*** Opening Data for review ***

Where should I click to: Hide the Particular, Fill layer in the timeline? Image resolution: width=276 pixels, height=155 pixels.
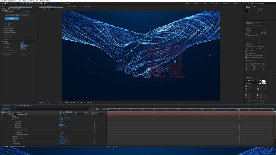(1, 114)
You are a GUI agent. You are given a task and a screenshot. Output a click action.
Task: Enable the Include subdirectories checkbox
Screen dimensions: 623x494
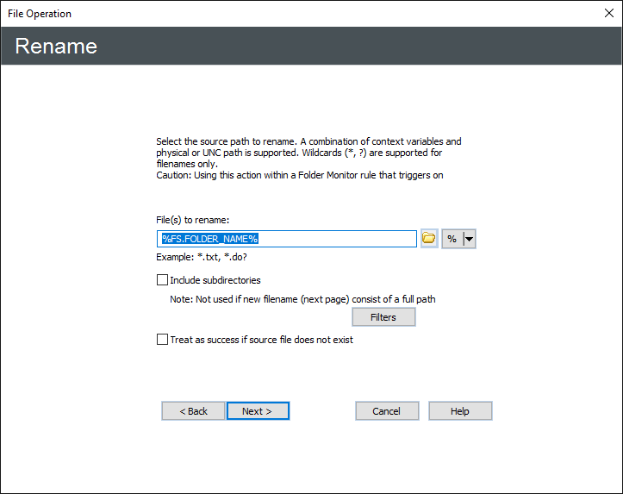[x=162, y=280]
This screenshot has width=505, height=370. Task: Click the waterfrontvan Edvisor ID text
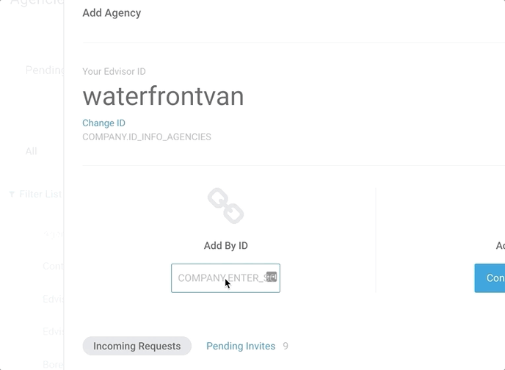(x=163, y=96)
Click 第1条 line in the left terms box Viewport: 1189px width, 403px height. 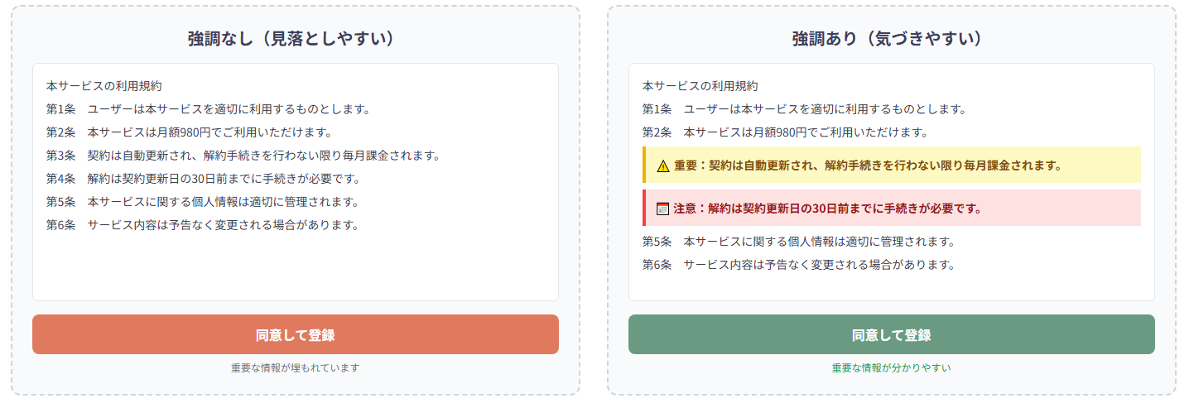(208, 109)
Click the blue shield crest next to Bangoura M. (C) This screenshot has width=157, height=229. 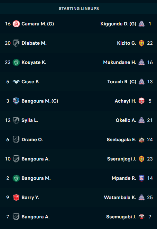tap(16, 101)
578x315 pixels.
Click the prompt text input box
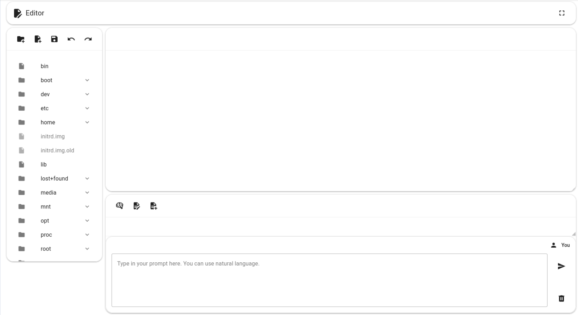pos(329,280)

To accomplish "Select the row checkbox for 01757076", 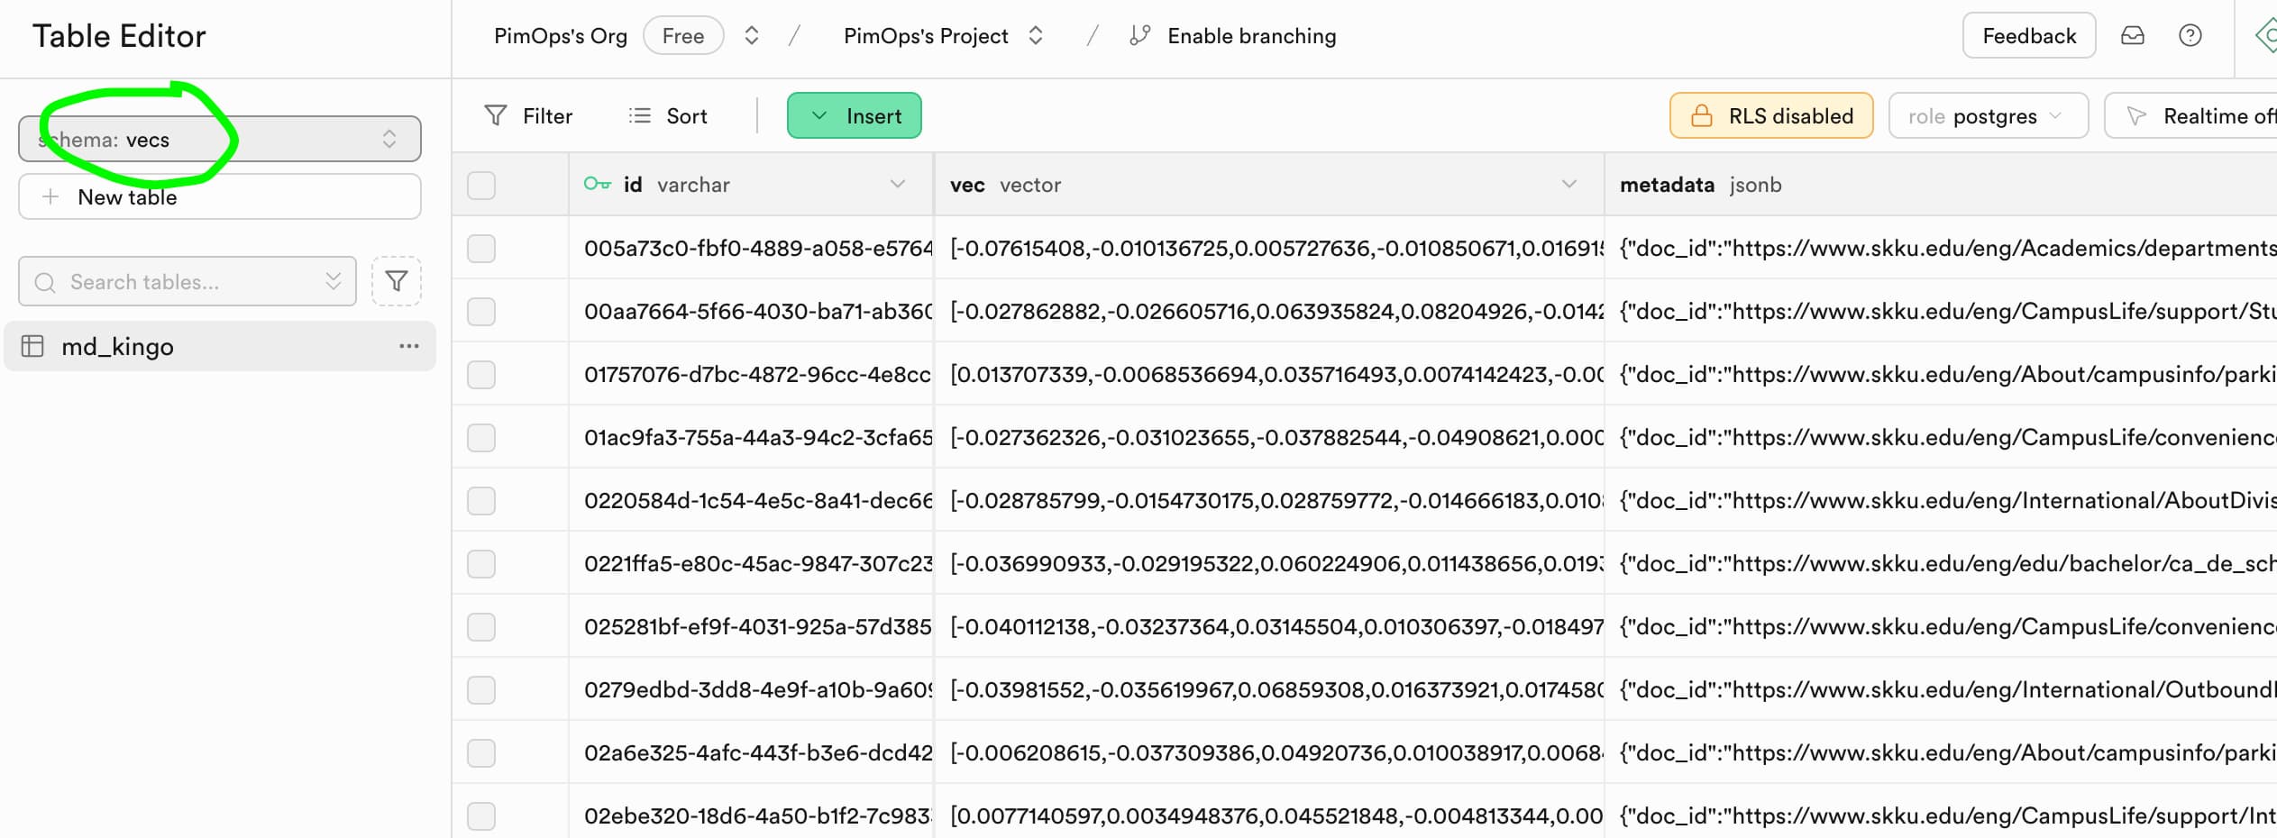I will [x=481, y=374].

*** Closing Data for review ***
*** Opening Data for review ***

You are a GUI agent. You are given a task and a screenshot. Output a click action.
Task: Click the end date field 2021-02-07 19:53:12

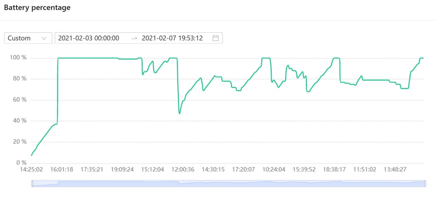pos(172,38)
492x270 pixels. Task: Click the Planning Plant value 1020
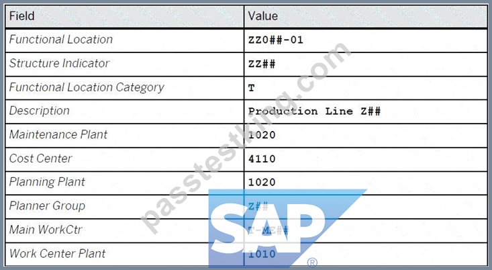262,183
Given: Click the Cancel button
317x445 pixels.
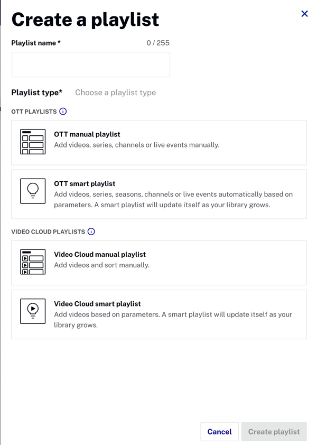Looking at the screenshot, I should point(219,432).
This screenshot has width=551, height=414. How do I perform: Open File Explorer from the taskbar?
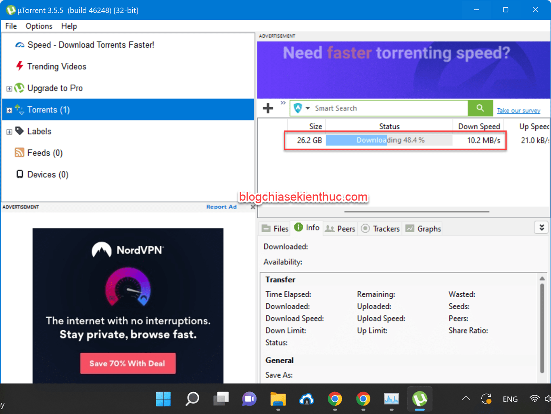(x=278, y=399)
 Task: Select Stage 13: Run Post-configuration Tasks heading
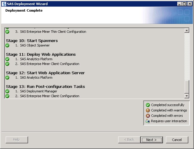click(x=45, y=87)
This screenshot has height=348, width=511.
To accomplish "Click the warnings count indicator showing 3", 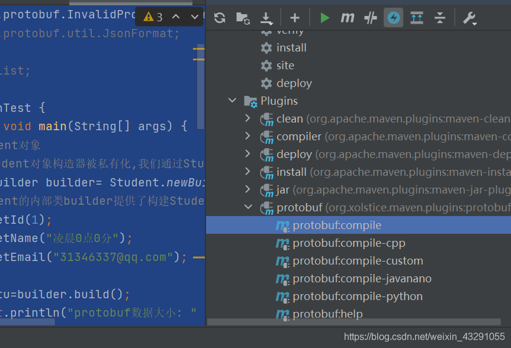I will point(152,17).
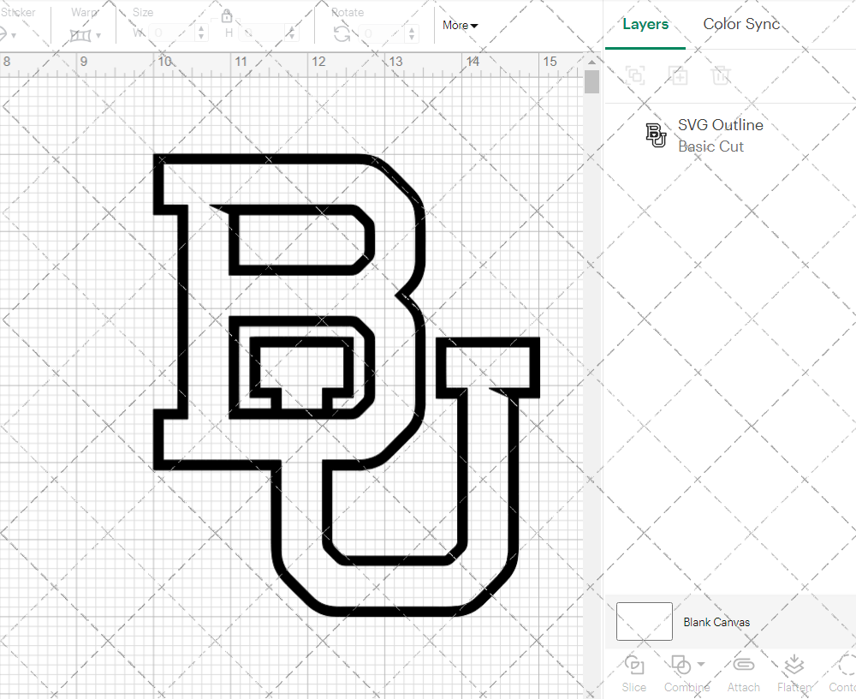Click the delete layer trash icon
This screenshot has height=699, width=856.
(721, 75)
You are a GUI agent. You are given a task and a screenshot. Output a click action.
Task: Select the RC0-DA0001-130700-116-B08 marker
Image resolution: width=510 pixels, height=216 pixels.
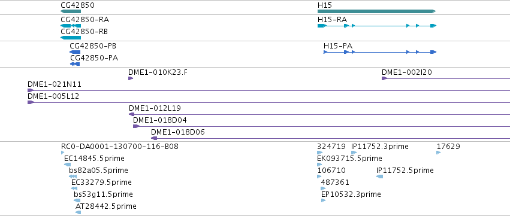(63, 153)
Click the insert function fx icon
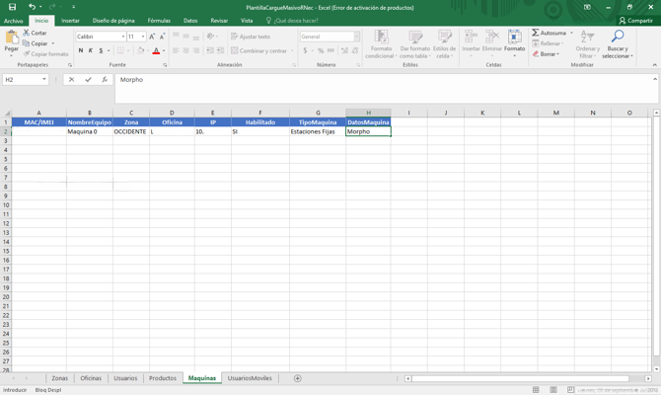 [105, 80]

*** Closing Data for review ***
*** Opening Data for review ***

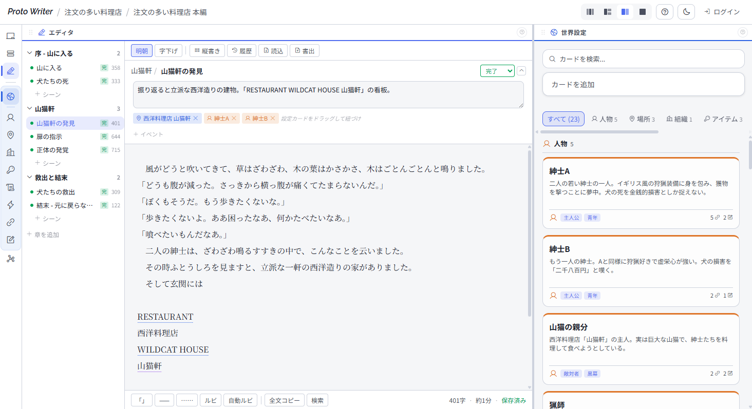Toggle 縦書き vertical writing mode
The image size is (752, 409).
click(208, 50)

*** Closing Data for review ***

[Exercise prompt] Using the data above, return the lines from the one holding "Given: Click the Cancel button" through the one holding "This screenshot has height=348, width=511." exactly, but not the pictures.

[Answer space]
Given: Click the Cancel button
317x445 pixels.
Looking at the screenshot, I should point(219,432).
This screenshot has width=551, height=414. How do I perform: Open File Explorer from the taskbar?
(x=278, y=399)
 Task: Select Stage 13: Run Post-configuration Tasks heading
click(x=45, y=87)
This screenshot has height=348, width=511.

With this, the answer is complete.